I don’t like the sea! No, I don’t like it at all. It’s so, so cold.
“Are you for real, Shannon? What is there not to like?”
John sat down on the grass beside her. She fascinated him just as much today as she did when he met her three years ago in Manhatten. It had been a frosty February morning and her long dark brown hair, pale skin and amber eyes all added up to give her a sort of mystical quality. She was his Irish rose. But these days she was in a strange mood. He couldn’t put his finger on it but she just wasn’t her old self.

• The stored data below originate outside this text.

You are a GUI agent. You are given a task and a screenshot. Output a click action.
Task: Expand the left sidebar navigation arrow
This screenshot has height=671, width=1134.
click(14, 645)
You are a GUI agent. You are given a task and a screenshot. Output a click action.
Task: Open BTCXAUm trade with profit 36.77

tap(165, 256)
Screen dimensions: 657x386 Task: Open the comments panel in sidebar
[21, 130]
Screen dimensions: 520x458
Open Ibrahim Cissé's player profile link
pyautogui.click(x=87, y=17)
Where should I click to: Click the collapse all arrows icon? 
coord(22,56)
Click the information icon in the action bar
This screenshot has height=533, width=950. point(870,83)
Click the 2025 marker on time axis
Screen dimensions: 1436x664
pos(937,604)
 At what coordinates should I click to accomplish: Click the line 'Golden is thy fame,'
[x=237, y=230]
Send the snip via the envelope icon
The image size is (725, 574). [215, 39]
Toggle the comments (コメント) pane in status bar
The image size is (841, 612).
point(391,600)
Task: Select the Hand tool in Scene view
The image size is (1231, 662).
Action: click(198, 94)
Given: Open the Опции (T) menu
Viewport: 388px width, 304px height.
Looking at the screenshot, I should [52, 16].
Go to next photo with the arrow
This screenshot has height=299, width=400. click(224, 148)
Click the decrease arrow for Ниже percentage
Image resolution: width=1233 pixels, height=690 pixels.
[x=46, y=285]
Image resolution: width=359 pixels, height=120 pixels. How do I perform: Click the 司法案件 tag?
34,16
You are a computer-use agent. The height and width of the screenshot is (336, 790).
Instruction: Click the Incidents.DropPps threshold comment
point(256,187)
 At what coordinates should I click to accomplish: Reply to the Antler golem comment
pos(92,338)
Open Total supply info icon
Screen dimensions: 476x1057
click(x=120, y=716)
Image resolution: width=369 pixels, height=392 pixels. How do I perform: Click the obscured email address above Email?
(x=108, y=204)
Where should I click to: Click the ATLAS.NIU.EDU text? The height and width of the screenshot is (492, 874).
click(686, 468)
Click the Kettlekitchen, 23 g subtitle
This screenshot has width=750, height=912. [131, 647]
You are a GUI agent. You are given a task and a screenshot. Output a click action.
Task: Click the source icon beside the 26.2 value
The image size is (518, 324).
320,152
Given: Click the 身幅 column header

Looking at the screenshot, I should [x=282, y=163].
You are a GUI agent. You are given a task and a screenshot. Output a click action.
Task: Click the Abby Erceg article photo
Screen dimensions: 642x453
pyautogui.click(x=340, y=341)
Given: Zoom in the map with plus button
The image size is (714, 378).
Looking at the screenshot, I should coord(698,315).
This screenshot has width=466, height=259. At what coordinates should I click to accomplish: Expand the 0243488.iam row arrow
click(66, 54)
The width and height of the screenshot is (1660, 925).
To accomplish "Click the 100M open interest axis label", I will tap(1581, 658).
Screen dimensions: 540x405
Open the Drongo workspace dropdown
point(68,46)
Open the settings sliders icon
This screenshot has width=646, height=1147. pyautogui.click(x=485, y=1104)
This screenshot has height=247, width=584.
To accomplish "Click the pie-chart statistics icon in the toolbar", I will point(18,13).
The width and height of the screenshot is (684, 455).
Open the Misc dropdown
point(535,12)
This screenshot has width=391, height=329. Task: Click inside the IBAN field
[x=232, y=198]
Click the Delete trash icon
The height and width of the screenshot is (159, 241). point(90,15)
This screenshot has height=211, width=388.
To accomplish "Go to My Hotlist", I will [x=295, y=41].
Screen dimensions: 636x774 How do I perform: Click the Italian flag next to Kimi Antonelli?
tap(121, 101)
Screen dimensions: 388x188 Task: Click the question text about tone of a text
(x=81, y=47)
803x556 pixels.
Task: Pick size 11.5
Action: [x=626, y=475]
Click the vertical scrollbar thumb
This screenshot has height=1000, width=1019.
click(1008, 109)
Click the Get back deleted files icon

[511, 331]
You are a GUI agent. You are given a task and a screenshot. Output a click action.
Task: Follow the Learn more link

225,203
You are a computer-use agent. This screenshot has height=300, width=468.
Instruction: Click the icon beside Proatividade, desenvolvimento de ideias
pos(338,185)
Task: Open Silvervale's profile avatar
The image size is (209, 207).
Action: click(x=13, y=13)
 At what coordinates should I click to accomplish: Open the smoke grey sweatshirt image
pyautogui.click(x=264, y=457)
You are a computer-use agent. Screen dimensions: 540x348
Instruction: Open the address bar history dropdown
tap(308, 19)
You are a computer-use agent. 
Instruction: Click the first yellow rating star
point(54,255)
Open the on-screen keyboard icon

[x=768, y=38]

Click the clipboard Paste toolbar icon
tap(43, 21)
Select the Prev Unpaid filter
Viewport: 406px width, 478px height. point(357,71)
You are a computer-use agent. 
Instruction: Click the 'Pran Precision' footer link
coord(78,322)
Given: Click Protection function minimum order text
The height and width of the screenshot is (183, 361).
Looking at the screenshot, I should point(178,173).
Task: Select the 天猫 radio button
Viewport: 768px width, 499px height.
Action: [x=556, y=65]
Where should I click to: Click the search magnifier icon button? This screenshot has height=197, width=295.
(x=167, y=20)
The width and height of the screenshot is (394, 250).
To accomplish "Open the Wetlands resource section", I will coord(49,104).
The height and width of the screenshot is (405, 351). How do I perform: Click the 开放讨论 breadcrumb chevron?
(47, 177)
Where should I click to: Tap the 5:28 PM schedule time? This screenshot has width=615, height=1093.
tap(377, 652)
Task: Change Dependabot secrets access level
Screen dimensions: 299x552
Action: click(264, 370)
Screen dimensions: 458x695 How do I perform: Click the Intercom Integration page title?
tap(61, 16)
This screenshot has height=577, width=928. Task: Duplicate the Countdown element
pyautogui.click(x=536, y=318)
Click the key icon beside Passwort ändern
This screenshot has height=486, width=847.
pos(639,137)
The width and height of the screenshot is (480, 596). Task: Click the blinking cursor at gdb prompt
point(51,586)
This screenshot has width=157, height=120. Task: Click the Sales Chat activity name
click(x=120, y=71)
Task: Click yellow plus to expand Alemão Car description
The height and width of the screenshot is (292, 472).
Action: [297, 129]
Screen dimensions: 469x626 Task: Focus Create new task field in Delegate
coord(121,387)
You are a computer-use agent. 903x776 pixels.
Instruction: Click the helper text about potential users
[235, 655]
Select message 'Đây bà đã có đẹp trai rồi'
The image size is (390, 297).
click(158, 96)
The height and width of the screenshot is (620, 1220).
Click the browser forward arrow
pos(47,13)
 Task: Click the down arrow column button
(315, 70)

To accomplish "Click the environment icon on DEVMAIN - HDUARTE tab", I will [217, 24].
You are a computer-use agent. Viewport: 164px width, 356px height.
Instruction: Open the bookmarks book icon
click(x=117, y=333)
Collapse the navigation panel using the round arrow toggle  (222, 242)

He looked out over the Atlantic and drew a long sigh. The view from Glen Head cliffs was pretty spectacular. The blue spread on forever and got lost as the horizon met the sky. It was a bright summer morning and the waves were teasing the Donegal coastline enthusiastically. Rocky outcrops poked fun defiantly at this mighty ocean with its notions of its own omnipotence. Behind them, far below in the treeless valley the smoke was beginning to rise almost in sequence from the houses in Glencolmcille. Decades of repeated daily routines and you could nearly guess which household was going to stir next.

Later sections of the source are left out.